El secretario y vicerrector administrativo de la UCV, Amalio Belmonte, participó en la asamblea gremial celebrada el martes 9 de agosto de 2022 en la UCV

-El oficialismo afirma que no tiene plata para pagar.

-Uno entiende que ha habido algunas limitaciones económicas, como las tiene Colombia, Perú y hasta el propio Estados Unidos. Pero en esos países hay acuerdo de priorizar la educación. El propio Parlamento estadounidense priorizó, con la lucha entre republicanos y demócratas. Primero se les paga a los empleados públicos, a los maestros, a los profesores. Aquí en Venezuela uno supone que un gobierno socialista va a estar más inclinado a esto, pero no ha sido así. Hay una situación económica que entendemos, pero prioricen. Cuando el presidente Caldera tuvo el barril de petróleo a nueve dólares mucha gente que está gobernando hoy dijo que eso era una excusa para no pagar, y protestaron. Decían “ese no es un problema nuestro”. En este momento uno pudiera decir, con el mismo énfasis, que las limitaciones económicas existen, pero hay prioridades, y la educación es una prioridad. Recordemos una frase del presidente Chávez: Primero cierro Miraflores que una universidad. Ojalá esa frase tenga alguna fuerza ahora y pueda influir para que reflexionen.

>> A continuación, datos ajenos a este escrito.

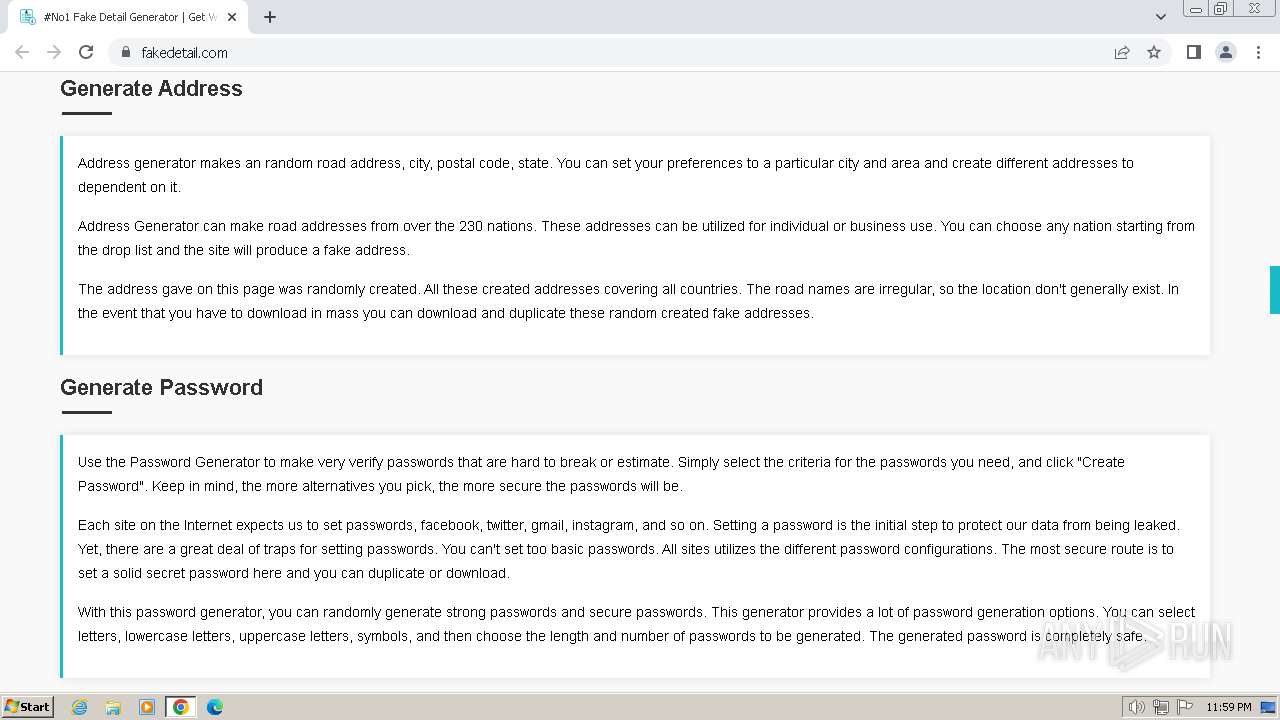Screen dimensions: 1280x720
Task: Expand the tab search chevron
Action: [x=1161, y=17]
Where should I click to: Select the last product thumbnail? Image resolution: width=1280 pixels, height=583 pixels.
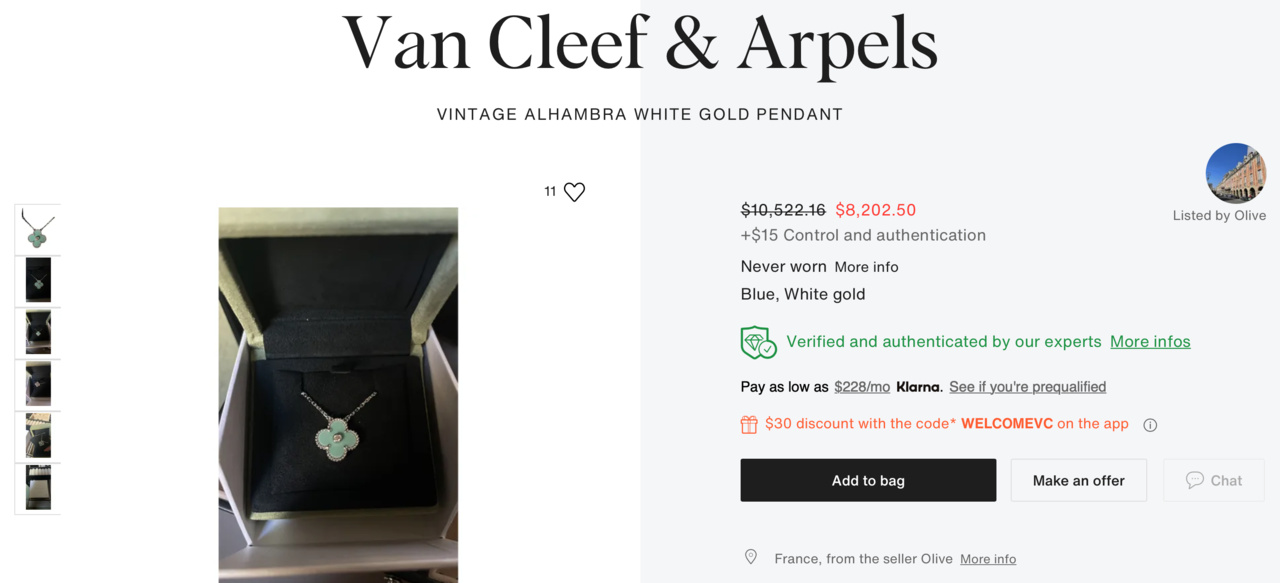click(x=38, y=489)
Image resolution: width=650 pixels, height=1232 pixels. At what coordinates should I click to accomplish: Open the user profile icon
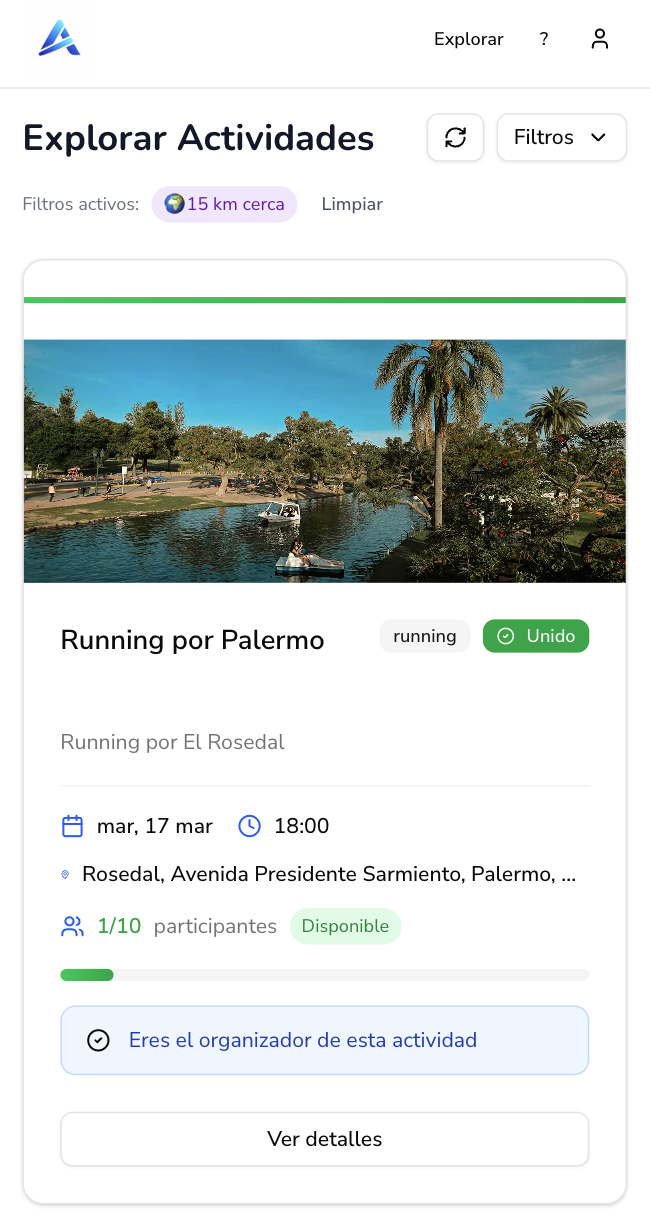(x=599, y=39)
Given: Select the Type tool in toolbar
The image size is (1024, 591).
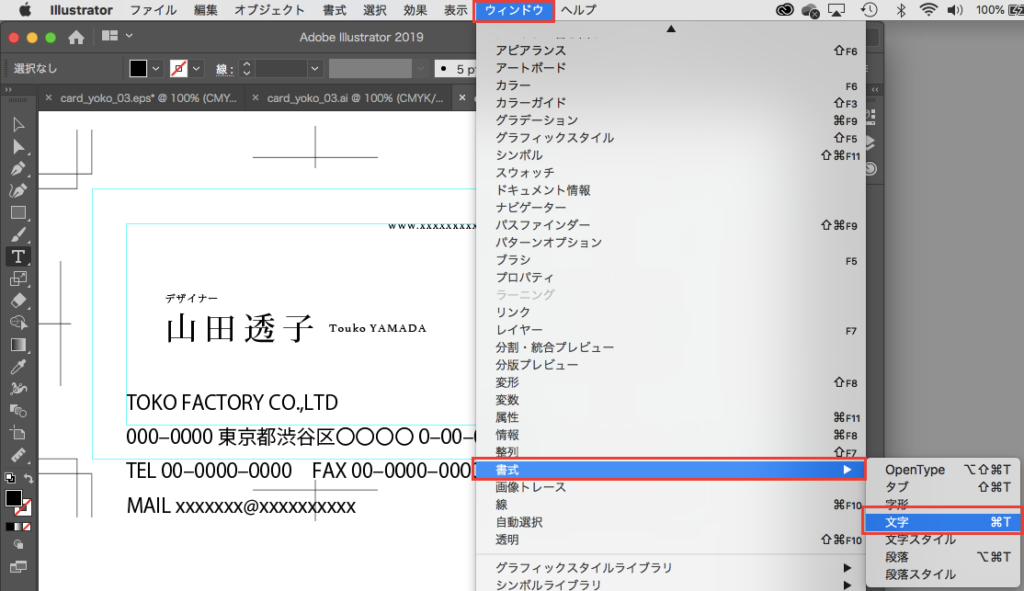Looking at the screenshot, I should tap(18, 256).
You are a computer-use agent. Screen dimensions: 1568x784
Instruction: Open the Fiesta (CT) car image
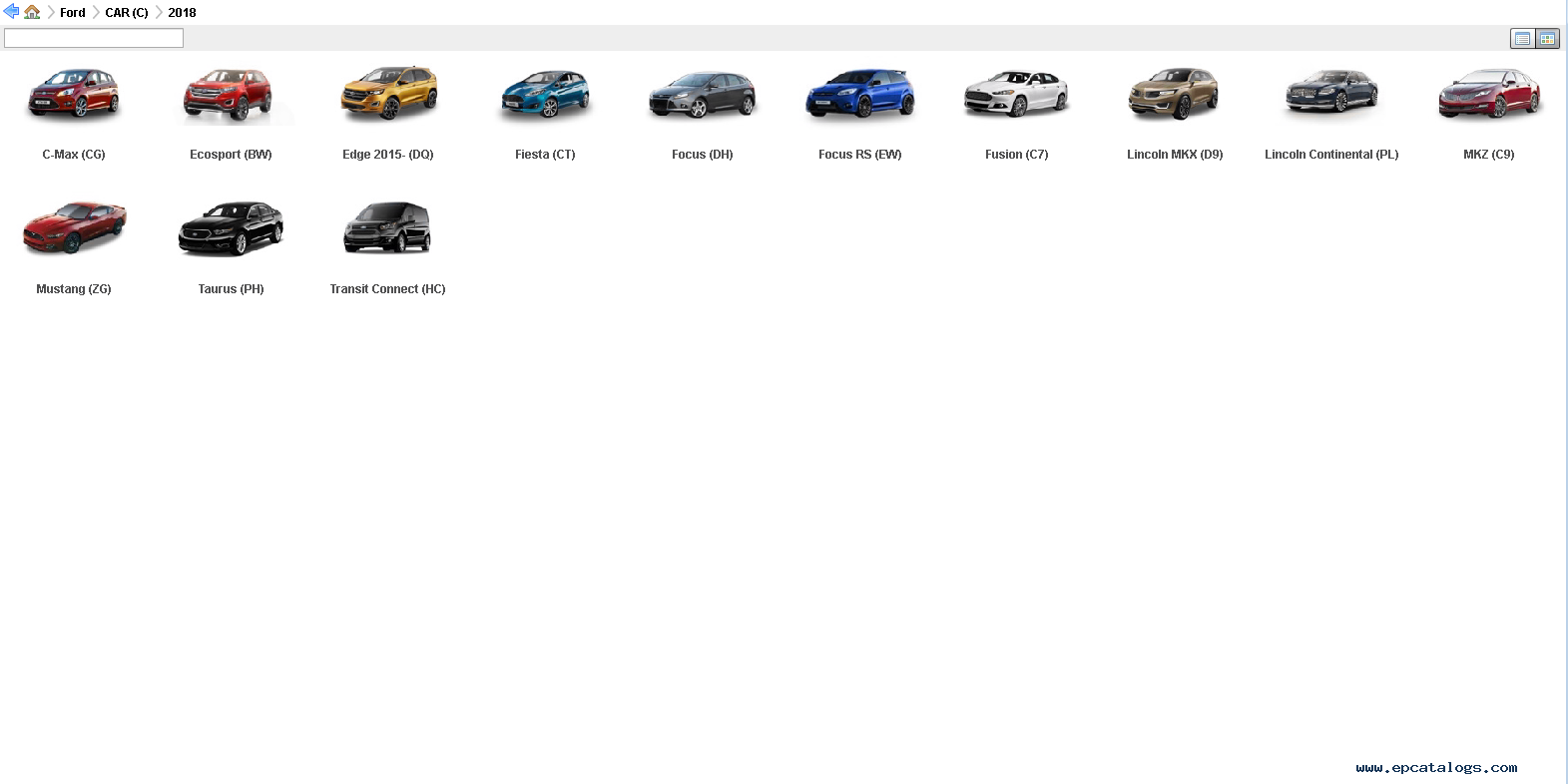point(545,95)
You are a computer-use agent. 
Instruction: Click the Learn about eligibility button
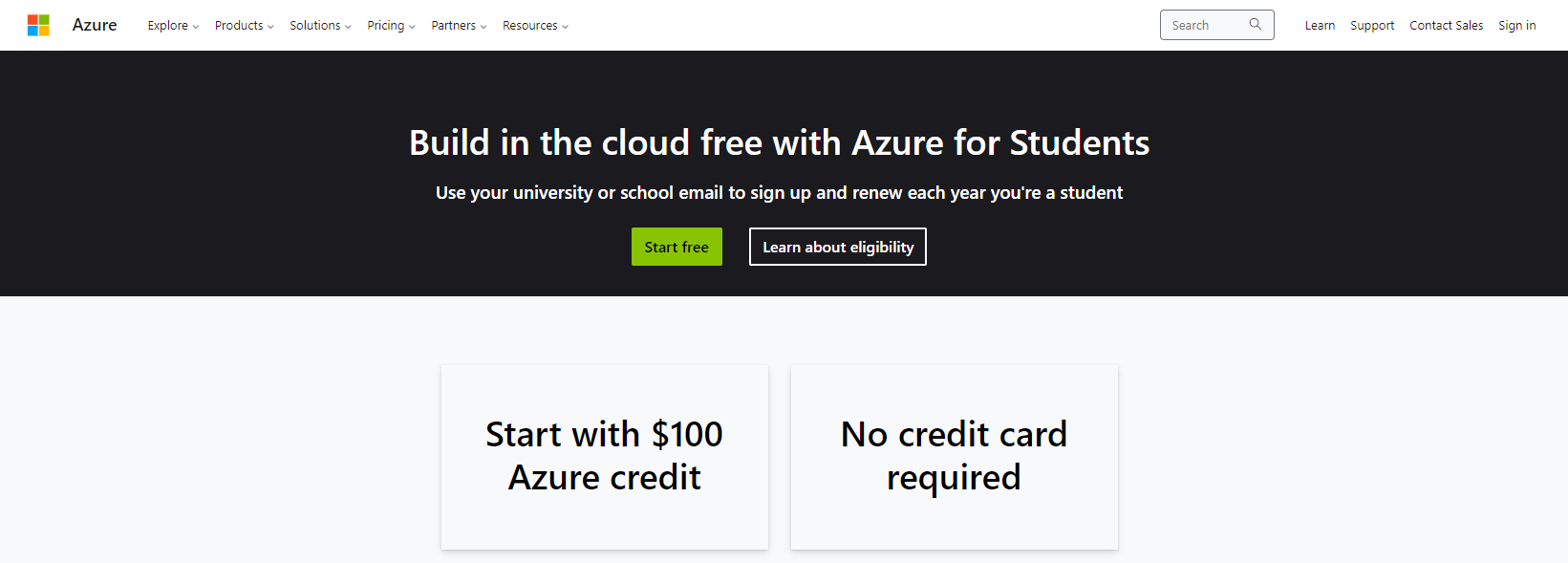tap(838, 247)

-¿Qué le diría a la ministra Lucena? ¿O no depende de ella?

-Yo creo que depende de ella, porque es una situación que corresponde a su ministerio, pero pienso que es un problema del Ejecutivo nacional como un todo. Creo que es un problema que tiene que discutir el Gabinete. Ella, imagino yo, estará haciendo las diligencias, pero creo que es un problema que debe solucionar el Gabinete. No es un problema que tiene que ver con una situación coyuntural; es algo muy grave.

-¿Qué piensa del pago fraccionado?

-Es injusto, es ilegal, es atentatorio contra la dignidad de todo el personal que trabaja. No tiene ninguna justificación. Viola las convenciones que el gobierno ha establecido. El gobierno está violando sus propios acuerdos; eso es insólito. Yo imaginaba que habría una explicación nacional, una rueda de prensa del presidente para que dijera qué está pasando. Nos merecemos una revisión de lo que está pasando y una explicación de por qué pasó, y eso le corresponde a una instancia superior que la propia ministra. Ella es parte de la solución y hay que discutirlo con ella, pero es de tal magnitud que tiene que ser una decisión de Gabinete, una decisión presidencial. Ojalá sea en procura de revisar lo que están haciendo, modificar este tipo de comportamiento y devolverles la tranquilidad a las universidades.

Como lo reitera Belmonte, “el gobierno quiere que las universidades se normalicen”.

-¿Se puede normalizar así?

-Estábamos haciendo avances importantes. Sacrificios importantes. Habíamos discutido con los empleados, con los profesores, para que a pesar de las limitaciones pudiéramos ir regularizando las actividades. Con esto del bono fraccionado es imposible pedirle a un empleado, a un profesor que se reintegren normalmente.

-¿En septiembre no se van a reincorporar?

-Es muy difícil. Vamos a hacer el esfuerzo. Ojalá el gobierno entienda eso. Si el gobierno quiere que la universidad funcione, nosotros también queremos que funcione. Una universidad solitaria, una universidad poblada de silencio no es bueno.

-¿El gobierno está a tiempo de rectificar?

-Está a tiempo de rectificar. Uno quiere tener alguna esperanza de que va a haber una reflexión. En el pasado, cuando yo era estudiante, los gobiernos reflexionaban. A veces que no, a veces que sí, pero ojalá que haya una reflexión. Esto tiene efectos muy graves, no solo en la universidad, sino en todo el país. ¿Cómo vamos a detener nosotros el proceso de creación de conocimiento, de investigación, que se desarrolla en las universidades? Esa es una masa crítica importante para que el gobierno la utilice en procura del país. Lo que aquí se genera beneficia al país. Ya tenemos problemas; con esto, se acentúan.